O no! it is an ever-fixed mark

That looks on tempests and is never shaken;

It is the star to every wandering bark,

Whose worth's unknown, although his height be taken.

Our next quatrain gives a pair of metaphors (click here to read about metaphors, or click here) for the “thesis” argued in the first stanza. Look carefully at these images as they relate to the subject of the poem. What actual objects do they describe? Do they bear any similarity to each other? Is there a connection between the use of “ever-“ in line 5 and “every” in line seven?

The image in lines 5-6 is especially complex: What is the “mark” Shakespeare is talking about and how does it “look?” Answers to some of these questions may require some research into older definitions of words in the Oxford English Dictionary.

Love's not Time's fool, though rosy lips and cheeks

Within his bending sickle's compass come:

Love alters not with his brief hours and weeks,

But bears it out even to the edge of doom.

Our third and final quatrain uses all of its four lines to expand a single metaphor. Consider how this metaphor relates to the previous ones, and why so much space in the poem is devoted to it, especially as it relates to the poem’s argument. Also, look at similarity of phrasing between line 9’s “rosy lips and cheeks” and line 11’s “brief hours and weeks.” They certainly rhyme, but how does the similar construction affect the reading?

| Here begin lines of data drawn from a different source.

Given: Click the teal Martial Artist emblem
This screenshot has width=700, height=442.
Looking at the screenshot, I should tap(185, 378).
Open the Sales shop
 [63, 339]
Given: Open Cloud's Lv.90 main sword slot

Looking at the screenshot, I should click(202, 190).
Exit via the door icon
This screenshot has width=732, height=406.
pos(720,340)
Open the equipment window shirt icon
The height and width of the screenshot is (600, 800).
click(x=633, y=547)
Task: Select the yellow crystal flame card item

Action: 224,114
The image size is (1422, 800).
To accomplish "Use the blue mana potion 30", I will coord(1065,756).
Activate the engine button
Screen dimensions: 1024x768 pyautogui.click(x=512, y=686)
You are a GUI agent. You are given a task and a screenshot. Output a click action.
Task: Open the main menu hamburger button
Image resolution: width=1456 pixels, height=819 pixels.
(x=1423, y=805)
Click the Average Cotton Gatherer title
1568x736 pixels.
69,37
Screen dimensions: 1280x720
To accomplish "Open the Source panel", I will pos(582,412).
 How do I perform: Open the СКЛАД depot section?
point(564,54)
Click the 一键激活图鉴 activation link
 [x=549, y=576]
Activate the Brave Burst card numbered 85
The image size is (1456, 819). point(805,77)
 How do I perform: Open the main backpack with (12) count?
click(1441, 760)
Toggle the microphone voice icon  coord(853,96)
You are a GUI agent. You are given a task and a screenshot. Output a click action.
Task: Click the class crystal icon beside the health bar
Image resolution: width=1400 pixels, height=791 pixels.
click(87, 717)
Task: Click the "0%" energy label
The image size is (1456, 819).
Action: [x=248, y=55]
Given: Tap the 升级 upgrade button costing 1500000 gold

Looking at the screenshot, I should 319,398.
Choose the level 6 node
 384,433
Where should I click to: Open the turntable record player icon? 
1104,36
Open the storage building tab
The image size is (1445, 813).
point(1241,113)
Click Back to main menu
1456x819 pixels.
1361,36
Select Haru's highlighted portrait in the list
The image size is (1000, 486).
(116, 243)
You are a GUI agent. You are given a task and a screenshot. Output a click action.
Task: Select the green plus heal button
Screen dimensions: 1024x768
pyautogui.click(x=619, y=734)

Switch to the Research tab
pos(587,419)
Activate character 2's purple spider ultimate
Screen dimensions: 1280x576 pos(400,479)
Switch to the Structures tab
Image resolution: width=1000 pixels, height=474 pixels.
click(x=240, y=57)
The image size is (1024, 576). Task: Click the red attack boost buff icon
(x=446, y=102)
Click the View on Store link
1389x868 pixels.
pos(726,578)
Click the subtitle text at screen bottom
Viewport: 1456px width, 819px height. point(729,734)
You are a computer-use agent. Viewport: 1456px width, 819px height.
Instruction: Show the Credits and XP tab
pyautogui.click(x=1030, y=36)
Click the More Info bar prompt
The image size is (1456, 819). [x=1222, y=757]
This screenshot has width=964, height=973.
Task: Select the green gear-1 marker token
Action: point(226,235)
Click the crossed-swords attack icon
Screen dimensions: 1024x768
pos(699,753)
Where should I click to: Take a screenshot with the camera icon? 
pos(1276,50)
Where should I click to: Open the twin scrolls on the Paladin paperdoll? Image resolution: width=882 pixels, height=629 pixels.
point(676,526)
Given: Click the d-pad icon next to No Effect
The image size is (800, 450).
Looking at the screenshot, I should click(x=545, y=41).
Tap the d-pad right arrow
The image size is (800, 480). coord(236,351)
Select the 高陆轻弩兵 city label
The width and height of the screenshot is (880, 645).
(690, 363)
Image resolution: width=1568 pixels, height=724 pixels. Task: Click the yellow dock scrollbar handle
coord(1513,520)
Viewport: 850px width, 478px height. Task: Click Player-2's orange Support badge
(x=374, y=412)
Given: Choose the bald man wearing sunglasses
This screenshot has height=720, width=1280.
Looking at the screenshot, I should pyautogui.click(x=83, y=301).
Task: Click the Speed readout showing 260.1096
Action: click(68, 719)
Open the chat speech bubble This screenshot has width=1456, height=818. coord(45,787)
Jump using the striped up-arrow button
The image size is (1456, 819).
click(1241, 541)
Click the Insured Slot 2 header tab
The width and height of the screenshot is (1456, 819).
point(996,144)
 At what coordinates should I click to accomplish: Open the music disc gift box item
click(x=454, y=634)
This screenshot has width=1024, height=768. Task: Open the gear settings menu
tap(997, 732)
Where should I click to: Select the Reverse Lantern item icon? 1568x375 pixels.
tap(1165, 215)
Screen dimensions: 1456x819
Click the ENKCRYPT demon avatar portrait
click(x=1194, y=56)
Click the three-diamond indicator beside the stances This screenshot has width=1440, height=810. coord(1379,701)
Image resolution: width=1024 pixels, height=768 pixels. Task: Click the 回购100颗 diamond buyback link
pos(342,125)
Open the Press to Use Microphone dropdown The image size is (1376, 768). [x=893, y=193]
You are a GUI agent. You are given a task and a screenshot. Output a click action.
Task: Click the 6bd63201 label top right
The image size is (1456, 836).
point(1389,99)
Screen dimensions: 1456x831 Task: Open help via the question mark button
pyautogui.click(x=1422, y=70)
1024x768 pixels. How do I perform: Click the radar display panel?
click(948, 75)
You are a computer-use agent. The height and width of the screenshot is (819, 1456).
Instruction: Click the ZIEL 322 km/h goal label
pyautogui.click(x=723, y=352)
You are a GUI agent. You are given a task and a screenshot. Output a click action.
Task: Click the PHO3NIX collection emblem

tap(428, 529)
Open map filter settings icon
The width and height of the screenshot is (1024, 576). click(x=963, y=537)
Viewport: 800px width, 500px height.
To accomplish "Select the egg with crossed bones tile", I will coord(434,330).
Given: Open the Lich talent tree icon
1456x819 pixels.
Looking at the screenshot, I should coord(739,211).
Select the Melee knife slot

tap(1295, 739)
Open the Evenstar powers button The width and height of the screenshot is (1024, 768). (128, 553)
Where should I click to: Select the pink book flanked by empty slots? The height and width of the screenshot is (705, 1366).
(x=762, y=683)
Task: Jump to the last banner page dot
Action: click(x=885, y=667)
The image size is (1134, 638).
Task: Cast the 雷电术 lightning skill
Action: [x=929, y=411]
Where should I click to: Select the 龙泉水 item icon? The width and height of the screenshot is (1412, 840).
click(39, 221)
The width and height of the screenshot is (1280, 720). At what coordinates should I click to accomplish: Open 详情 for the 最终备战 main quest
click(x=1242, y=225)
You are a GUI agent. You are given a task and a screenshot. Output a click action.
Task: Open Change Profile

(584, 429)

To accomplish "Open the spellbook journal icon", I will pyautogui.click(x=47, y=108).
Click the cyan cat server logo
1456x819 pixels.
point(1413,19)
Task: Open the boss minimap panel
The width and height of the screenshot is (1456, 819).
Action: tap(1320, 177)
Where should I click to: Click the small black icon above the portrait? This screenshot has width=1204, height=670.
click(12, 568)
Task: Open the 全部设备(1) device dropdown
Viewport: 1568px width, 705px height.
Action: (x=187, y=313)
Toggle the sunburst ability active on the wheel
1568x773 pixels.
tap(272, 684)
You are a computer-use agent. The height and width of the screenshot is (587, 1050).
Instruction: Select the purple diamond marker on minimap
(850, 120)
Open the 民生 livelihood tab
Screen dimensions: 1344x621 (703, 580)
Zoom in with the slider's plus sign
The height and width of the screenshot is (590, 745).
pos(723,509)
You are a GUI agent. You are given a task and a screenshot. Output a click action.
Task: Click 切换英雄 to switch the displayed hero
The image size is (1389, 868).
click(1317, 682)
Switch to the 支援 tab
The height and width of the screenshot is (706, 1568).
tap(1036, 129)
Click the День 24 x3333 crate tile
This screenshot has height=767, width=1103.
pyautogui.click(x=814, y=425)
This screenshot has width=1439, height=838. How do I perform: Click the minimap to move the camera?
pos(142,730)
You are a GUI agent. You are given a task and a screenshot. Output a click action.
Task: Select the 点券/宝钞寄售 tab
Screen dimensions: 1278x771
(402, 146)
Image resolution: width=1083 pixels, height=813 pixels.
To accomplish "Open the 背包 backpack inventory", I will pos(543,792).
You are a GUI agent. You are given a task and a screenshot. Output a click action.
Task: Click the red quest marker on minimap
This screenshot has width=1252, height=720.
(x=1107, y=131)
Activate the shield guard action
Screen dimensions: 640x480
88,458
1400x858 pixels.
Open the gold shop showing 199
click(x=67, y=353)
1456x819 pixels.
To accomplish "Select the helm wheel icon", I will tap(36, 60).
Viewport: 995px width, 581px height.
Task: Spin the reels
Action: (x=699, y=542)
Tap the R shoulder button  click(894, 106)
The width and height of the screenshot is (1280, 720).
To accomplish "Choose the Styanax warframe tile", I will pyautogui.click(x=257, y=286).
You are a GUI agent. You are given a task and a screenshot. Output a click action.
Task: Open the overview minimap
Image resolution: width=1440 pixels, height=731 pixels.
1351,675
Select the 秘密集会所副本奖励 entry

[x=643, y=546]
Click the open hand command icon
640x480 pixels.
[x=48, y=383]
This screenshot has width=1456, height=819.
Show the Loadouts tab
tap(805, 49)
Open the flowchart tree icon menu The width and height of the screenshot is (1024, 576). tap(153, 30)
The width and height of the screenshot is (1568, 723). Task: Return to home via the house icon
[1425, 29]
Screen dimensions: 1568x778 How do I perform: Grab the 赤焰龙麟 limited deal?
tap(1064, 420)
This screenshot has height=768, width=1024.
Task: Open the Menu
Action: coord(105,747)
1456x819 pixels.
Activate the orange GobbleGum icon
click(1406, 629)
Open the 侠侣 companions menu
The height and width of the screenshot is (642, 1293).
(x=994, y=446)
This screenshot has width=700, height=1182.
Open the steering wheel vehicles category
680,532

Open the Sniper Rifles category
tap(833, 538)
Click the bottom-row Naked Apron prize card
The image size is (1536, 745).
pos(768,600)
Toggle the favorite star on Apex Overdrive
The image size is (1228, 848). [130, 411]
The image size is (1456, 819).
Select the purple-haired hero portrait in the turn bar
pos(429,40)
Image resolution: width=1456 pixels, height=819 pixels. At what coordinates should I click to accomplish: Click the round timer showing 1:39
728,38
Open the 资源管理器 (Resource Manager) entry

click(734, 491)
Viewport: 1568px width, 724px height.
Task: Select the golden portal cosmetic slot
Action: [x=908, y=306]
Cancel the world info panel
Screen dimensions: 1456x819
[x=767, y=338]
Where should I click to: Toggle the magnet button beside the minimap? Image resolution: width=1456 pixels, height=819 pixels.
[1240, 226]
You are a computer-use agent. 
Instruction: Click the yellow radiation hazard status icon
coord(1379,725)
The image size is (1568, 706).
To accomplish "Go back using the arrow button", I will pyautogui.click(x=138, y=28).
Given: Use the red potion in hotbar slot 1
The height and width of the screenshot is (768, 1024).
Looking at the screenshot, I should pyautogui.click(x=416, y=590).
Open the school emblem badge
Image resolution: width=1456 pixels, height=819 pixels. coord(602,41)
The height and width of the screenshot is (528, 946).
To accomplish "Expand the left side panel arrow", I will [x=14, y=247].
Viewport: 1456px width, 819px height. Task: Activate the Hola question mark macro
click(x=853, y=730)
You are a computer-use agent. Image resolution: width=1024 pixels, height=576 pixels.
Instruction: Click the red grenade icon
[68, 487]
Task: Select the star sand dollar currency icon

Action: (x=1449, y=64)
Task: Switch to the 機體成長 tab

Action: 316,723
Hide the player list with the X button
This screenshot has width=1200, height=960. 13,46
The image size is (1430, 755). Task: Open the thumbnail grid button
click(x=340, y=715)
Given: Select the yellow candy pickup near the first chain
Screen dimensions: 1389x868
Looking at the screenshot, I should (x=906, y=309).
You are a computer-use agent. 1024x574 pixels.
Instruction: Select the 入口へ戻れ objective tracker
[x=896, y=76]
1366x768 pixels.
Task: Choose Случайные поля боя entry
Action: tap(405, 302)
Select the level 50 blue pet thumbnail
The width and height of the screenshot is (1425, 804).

If this be error and upon me proved,

I never writ, nor no man ever loved.

This is our closing couplet (two-line stanza), meant to “resolve” the problem addressed in the poem. Look carefully at the way the couplet starts. Does it provide resolution or not? Note that the first person (“me/I”) has returned (last seen in the first line of the poem). Consider also the negations in the final statement. Have we seen something similar in the poem before? Where and why are the connections made?

From reading to writing

The observations and questions in the close reading notes are by no means complete, but a look over them suggests several possibilities for a paper. Among these possibilities are:

  • The repetition of similar words and phrases in the poem
  • The use and relationship of the three main metaphors in the poem
  • The ambiguity, which begins (“let” suggests that something may or may not be allowed to happen) and ends (the weighty word “if”) the poem
  • The connection between the physical and the spiritual.

These ideas need not be exclusive, either. The observations gained from the close reading should provide you with examples and insight for anyone of the proposed essays listed above.